In the aftermath of the UAW's bruising 56-day strike in 1998 of General Motors' stamping operations in Flint, Mich., GM dispatched a former executive assistant to repair the lines of communication between the company and union workers.
Mary Barra was assigned the job of internal communications director in 1999, ahead of crucial labor negotiations that year. Her job: Work with union leaders and workers in dozens of GM plants to forge new ties after the strike that shut every GM factory in North America and cost the company $2.8 billion.
"It had been a pretty devastating thing. There was a commitment from the highest level of GM to improve communication and our working relationship with the UAW," says Gary Cowger, a former GM executive who in late 1998 was summoned back to Detroit from running Opel in Europe to handle the fallout from the crisis.
It was Barra's first and only communications job. Cowger plucked Barra from her position as executive assistant to then-CEO Jack Smith and Vice Chairman Harry Pearce. Before that she had spent most of her career inside GM's plants.

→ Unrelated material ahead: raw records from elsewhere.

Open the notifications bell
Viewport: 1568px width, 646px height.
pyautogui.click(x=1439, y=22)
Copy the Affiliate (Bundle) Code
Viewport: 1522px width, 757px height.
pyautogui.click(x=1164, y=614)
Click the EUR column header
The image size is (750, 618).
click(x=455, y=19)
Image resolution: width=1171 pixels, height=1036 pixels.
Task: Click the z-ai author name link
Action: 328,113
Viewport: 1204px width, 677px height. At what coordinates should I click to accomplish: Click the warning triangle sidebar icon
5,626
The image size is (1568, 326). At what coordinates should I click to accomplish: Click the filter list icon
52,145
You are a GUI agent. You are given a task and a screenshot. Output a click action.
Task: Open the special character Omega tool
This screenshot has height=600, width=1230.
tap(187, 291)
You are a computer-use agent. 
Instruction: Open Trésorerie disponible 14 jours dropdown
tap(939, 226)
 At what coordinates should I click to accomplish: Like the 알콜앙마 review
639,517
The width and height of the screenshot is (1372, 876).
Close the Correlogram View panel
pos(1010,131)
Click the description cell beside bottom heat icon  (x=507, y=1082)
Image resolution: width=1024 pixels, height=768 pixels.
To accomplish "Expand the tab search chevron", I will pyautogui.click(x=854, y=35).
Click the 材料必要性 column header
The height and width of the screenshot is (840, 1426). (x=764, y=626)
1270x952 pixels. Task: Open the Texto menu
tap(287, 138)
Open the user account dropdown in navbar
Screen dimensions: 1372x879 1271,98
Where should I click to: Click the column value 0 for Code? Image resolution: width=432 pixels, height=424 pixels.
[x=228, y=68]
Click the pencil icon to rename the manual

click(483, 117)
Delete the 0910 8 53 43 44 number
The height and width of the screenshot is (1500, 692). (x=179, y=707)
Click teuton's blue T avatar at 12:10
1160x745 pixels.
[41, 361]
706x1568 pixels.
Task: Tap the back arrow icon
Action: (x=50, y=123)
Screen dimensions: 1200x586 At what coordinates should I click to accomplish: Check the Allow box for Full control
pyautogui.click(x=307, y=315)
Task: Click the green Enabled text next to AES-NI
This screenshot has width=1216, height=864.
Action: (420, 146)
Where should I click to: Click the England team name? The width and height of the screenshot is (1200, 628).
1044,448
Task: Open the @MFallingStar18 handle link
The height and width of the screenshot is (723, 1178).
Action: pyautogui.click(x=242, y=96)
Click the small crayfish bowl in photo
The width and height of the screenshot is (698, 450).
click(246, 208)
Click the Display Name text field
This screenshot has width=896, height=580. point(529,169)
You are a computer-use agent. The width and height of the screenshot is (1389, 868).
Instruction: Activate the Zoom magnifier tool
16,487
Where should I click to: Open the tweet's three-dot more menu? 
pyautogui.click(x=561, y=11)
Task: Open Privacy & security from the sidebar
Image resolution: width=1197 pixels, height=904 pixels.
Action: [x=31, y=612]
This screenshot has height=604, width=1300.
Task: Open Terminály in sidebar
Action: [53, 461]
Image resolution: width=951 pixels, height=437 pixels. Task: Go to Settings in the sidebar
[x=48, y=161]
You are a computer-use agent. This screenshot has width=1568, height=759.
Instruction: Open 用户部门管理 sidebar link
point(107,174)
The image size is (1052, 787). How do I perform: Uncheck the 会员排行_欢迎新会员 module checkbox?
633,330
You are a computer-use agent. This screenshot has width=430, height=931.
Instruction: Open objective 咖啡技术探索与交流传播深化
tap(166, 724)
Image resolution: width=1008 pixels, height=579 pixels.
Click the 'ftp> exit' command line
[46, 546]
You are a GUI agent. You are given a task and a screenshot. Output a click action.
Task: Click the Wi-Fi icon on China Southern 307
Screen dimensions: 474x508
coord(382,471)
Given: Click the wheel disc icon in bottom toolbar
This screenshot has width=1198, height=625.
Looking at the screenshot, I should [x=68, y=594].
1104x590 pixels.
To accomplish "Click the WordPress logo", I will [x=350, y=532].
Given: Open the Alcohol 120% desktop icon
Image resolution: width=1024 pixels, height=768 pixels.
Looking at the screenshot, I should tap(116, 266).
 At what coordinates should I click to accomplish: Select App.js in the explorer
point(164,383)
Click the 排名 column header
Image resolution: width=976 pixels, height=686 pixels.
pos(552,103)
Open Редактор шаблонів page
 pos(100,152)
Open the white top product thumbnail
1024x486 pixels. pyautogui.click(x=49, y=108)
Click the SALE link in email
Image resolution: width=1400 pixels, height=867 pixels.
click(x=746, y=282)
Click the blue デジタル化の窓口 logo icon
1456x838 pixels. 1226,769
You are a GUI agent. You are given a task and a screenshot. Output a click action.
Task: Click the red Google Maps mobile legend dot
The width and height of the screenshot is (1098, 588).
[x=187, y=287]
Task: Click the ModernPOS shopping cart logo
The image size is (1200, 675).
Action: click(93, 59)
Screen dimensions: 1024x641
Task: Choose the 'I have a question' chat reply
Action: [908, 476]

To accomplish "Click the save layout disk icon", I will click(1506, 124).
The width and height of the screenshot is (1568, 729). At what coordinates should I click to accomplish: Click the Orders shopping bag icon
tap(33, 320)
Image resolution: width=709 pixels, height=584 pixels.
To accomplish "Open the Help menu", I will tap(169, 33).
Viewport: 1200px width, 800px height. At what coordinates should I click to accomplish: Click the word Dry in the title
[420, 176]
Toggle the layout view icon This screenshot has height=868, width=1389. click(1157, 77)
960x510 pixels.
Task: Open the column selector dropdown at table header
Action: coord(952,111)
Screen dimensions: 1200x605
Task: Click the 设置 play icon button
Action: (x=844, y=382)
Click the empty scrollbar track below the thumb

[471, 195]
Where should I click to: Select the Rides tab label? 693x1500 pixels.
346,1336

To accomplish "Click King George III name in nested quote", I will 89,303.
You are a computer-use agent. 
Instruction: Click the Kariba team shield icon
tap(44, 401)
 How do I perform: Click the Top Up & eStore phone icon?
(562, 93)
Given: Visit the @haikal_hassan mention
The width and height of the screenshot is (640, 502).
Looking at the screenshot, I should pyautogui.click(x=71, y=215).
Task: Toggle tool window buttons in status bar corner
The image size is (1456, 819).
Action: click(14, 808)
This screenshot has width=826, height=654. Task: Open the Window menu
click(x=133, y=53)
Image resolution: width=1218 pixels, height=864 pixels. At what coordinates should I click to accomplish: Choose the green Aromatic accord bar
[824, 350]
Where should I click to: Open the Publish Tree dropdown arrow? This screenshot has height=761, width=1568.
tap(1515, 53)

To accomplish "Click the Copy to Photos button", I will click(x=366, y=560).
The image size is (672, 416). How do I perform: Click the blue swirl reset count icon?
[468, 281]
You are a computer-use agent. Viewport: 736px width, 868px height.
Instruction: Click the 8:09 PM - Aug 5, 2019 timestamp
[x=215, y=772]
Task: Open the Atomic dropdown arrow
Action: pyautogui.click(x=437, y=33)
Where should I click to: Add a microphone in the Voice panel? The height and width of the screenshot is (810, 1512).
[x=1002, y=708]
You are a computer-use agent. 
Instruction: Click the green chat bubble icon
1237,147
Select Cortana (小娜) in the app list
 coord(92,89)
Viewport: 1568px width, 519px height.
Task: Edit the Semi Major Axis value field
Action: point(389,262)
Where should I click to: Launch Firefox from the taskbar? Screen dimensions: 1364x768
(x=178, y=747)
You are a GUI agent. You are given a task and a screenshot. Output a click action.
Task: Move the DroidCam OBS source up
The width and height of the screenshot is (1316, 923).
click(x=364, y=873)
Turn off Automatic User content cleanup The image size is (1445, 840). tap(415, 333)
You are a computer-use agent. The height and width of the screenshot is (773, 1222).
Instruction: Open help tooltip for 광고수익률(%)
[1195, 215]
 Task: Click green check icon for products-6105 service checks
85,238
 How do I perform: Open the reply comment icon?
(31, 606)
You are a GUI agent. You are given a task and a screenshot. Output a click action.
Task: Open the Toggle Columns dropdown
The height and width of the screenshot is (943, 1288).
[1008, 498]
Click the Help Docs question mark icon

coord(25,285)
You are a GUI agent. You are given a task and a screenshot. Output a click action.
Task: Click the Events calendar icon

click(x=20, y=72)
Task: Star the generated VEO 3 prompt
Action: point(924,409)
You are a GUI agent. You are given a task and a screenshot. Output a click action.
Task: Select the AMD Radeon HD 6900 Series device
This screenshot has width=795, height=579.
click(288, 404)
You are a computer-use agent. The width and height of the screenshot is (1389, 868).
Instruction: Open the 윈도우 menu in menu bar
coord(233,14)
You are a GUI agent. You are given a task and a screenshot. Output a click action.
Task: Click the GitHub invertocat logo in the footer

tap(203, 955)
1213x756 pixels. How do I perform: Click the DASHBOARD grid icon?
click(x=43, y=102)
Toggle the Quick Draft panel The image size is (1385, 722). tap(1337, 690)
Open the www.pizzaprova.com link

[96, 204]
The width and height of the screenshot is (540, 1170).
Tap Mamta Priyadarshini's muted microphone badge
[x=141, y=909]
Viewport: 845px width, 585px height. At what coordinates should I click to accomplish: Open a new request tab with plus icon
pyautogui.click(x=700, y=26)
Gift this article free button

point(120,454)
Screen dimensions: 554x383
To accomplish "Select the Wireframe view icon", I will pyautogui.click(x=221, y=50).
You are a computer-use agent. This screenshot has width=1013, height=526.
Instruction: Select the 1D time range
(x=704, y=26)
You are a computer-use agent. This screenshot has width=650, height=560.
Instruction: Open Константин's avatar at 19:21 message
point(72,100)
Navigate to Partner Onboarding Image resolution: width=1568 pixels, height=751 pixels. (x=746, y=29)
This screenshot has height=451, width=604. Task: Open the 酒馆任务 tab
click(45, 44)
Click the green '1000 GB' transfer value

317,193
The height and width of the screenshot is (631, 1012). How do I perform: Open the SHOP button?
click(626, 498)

"It was clear she had the intellect and the interpersonal skills that we needed during a pretty tense time," says Cow-ger, a Barra mentor who was her boss for nearly a decade while he ran GM manufacturing.
Barra's manufacturing background turned out to be invaluable in the role, says Edd Snyder, who worked alongside her as head of media relations on labor issues. During plant visits, Barra quickly achieved rapport with workers because talking shop with them came naturally, Snyder says.
"Mary could jump into conversations on the line or in the break room, and there would be an instant bond, because she knew how their jobs worked," Snyder says. "Once she established that credibility, it sort of washed away their skepticism."
Today, colleagues who work with Barra say she has used that same knack for connecting with people during her three years as GM's global product chief. Insiders say she has an inclusive but cut-to-the-chase style that she has used at times to push through contentious reforms, including a restructuring of GM's vehicle development teams that sent 20 senior engineering executives into early retirement or to new roles.
Barra, 51, will need to lean on her communication skills as she lays out her vision to GM's 213,000 employees when she succeeds Dan Akerson next month as CEO. The effort to change GM's plodding corporate culture is a work in progress, insiders and analysts say.
Akerson cited Barra's "ability to work with people" as a key attribute.
"Mary was not picked because of her gender," Akerson said. "Mary is one of the most gifted executives I've met in my career."